Finally, an editorial in a leading Ontario newspaper that promotes fairness for organized workers.
Over the past couple of months, it’s been one offensive, union-bashing column or editorial after another. Perhaps I missed something while taking some time off with family earlier this summer. How did 800,000 hard-working unionists in this province suddenly become such a drag on the economy?
Truth is, from my vantage point, a lot of courageous union members are doing exactly what they should do in the face of a devastating recession: negotiate for manufacturing jobs to stay in Ontario, defend good wages and access to decent pensions, oppose insidious attacks by municipalities on longstanding benefits, resist costly privatization schemes. And yes, take strike action as required to protect good jobs and encourage unorganized employees to sign up with a union.
In the process, this year’s wave of resistance to cheap labour is helping to save the Ontario economy.

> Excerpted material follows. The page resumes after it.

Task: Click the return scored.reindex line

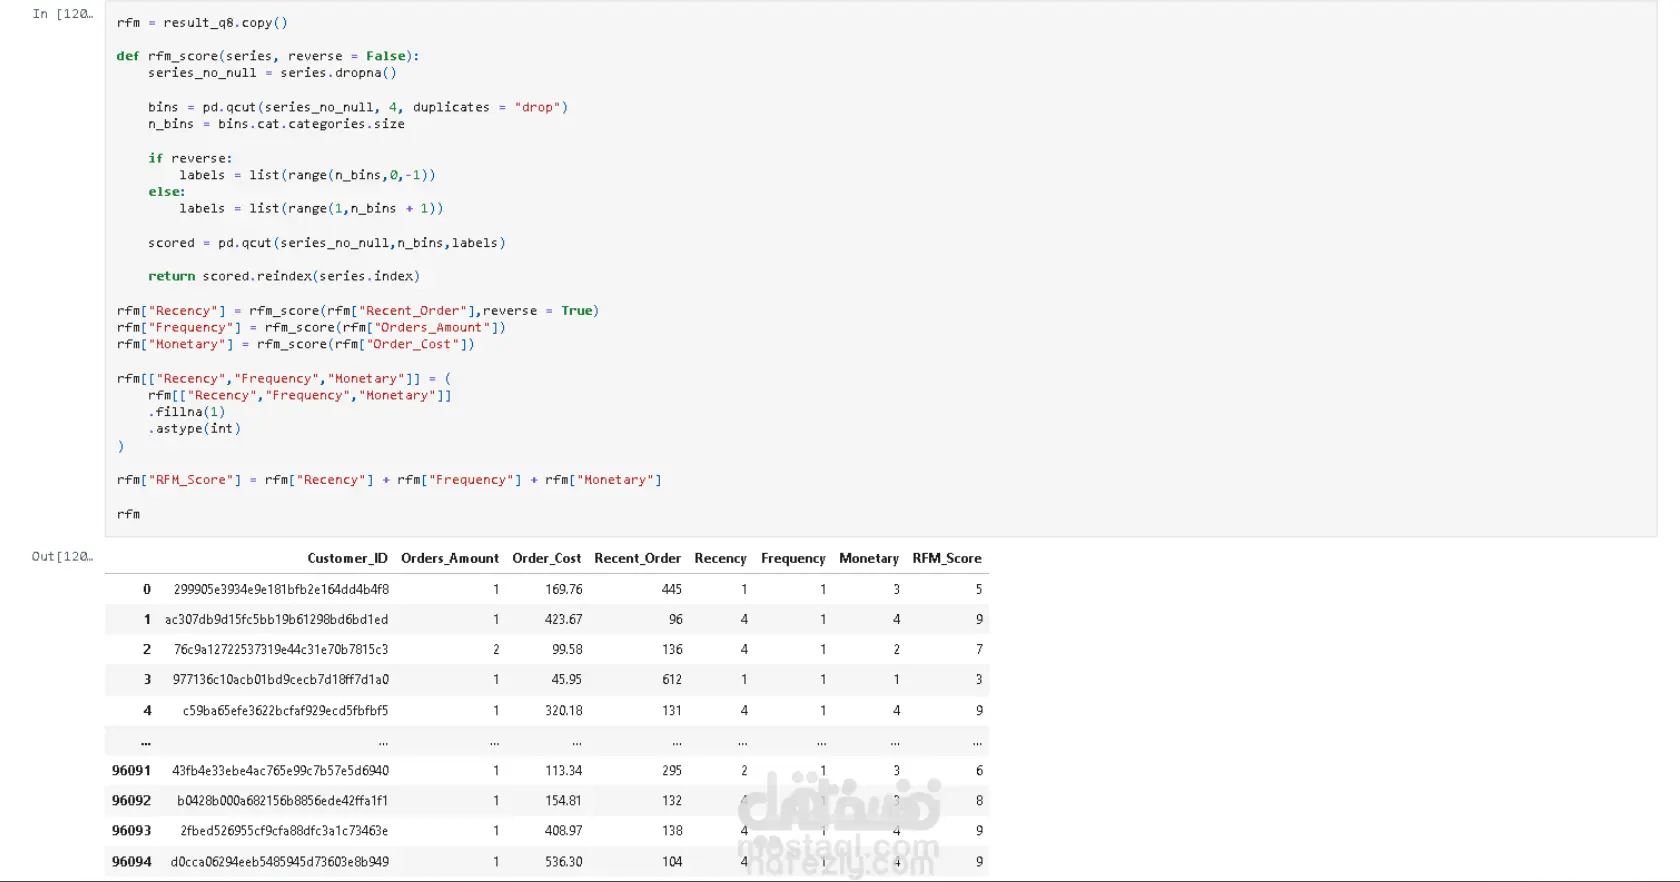Action: tap(284, 276)
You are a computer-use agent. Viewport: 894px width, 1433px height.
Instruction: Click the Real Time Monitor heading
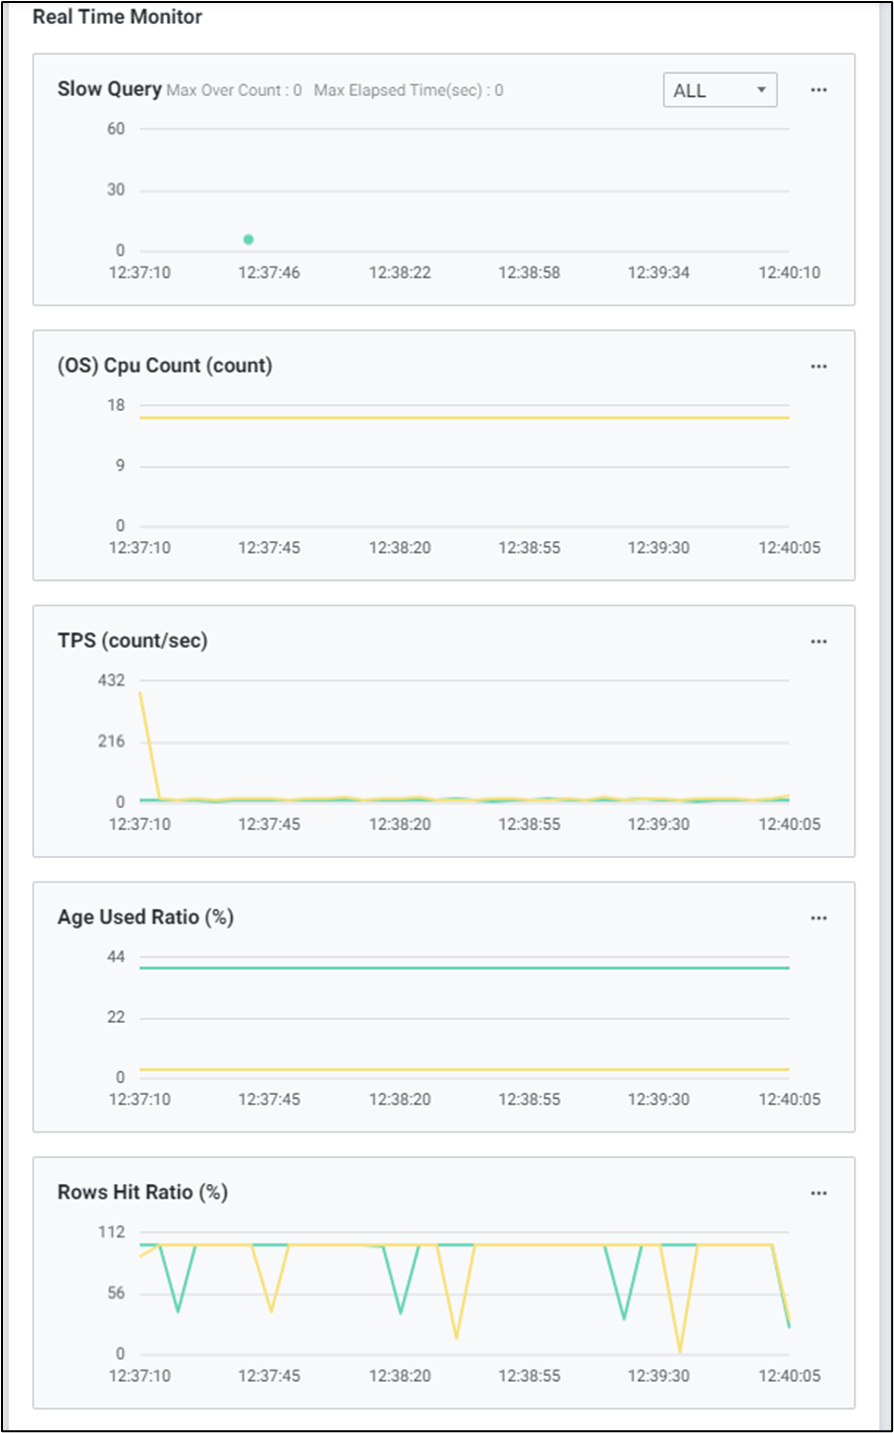[117, 17]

But that’s not the angle many media outlets prefer. Nor are they keen to publish stories on the successful negotiation of new and improved collective agreements for some 90,000 public sector workers in OPSEU over the past 12 months – without one strike. At best, win-win contract settlements appear to warrant a quick paragraph or 15 seconds of air time.
Instead, the mainstream media seems bent on slamming the labour movement as if we caused the global financial collapse. They repeatedly call on us to give and give at the bargaining table, joining a useless race to the bottom. Sadly, this trend extends to vicious columns like this. Fortunately, we are quite capable of countering this assault. The trick is to get published.
So it really was a relief to see The Toronto Star editorialize for an end to the McGuinty government rip off of 3400 unionized students in the public service. These determined activists are taking on the second biggest government in Canada – and they may just win. They are part of a brave new wave of young, progressive reformers.
I have no doubt that down the road we will see some of these new activists in leadership roles within Ontario’s labour movement and elsewhere in their communities.